Exactly those lines that run from the one containing "You are a computer-use agent. 2576x1269" through the last line of the entries below should be printed, and no others.

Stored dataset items
■ ■ ■ ■ ■ ■ ■

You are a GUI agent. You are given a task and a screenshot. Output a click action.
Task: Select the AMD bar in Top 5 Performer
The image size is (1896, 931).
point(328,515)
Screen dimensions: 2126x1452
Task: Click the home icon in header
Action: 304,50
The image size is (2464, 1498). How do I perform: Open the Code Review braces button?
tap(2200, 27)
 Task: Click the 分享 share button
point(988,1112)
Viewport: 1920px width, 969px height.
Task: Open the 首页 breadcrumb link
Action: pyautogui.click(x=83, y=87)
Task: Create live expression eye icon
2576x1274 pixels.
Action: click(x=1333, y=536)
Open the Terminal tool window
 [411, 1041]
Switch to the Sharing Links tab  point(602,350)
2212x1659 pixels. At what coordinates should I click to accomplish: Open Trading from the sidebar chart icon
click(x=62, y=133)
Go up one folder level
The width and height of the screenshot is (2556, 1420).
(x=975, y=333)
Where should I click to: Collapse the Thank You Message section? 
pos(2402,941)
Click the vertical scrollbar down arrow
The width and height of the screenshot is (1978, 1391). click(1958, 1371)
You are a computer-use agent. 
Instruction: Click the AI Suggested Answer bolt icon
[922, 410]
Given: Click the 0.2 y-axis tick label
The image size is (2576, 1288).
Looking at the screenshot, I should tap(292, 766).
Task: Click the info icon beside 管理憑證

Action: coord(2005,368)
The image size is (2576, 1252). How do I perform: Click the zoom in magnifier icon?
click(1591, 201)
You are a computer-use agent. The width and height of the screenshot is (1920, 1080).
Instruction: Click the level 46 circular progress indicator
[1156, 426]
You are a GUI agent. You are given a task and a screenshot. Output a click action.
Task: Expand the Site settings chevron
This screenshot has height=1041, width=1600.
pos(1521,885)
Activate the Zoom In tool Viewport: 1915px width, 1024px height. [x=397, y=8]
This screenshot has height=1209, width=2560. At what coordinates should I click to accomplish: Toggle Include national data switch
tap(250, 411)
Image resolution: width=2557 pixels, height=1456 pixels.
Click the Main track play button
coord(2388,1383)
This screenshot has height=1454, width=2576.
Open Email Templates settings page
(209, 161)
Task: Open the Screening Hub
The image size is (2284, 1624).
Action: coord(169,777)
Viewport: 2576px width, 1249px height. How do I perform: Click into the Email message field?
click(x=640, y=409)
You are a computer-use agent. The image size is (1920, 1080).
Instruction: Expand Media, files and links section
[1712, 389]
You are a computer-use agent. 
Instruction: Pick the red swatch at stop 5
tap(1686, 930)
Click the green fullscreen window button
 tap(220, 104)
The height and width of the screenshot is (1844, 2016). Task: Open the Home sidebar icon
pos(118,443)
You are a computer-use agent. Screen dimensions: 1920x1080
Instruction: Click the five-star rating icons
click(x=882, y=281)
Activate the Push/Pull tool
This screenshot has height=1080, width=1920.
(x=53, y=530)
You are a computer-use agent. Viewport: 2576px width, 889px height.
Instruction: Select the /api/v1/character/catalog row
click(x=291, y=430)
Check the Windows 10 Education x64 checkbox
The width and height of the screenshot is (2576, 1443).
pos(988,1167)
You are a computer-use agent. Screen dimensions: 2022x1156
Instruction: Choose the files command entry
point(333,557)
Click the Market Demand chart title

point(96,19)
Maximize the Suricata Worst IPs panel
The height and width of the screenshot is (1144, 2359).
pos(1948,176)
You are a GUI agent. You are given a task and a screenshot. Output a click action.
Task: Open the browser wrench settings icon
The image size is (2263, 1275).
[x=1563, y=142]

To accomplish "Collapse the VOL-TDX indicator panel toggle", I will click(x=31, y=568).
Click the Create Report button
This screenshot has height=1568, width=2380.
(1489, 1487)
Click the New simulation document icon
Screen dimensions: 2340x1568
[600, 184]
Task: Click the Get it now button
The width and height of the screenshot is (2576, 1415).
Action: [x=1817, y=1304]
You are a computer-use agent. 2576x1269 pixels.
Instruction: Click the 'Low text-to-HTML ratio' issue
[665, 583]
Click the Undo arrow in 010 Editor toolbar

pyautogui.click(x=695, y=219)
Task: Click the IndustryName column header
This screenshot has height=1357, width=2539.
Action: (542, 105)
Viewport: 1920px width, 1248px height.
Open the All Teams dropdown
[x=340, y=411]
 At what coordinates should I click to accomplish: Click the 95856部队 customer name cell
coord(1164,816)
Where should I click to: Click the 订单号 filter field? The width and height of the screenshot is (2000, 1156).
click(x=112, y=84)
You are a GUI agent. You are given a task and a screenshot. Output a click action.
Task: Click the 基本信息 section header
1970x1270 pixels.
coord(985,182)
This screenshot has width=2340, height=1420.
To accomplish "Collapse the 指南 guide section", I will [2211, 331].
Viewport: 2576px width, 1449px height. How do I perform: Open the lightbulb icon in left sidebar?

■ ■ ■ ■ ■ ■ ■

▶ _Result of the exercise_:
You are a computer-use agent. 2576x1269 pixels.
Instruction: Click the 'Low text-to-HTML ratio' issue
[665, 583]
Click the Undo arrow in 010 Editor toolbar

pyautogui.click(x=695, y=219)
Task: Click the IndustryName column header
This screenshot has height=1357, width=2539.
Action: (542, 105)
Viewport: 1920px width, 1248px height.
Open the All Teams dropdown
[x=340, y=411]
 At what coordinates should I click to accomplish: Click the 95856部队 customer name cell
coord(1164,816)
Where should I click to: Click the 订单号 filter field? The width and height of the screenshot is (2000, 1156).
click(x=112, y=84)
You are a GUI agent. You are given a task and a screenshot. Output a click action.
Task: Click the 基本信息 section header
1970x1270 pixels.
coord(985,182)
This screenshot has width=2340, height=1420.
To accomplish "Collapse the 指南 guide section", I will [2211, 331].
Viewport: 2576px width, 1449px height. How do I perform: Open the lightbulb icon in left sidebar?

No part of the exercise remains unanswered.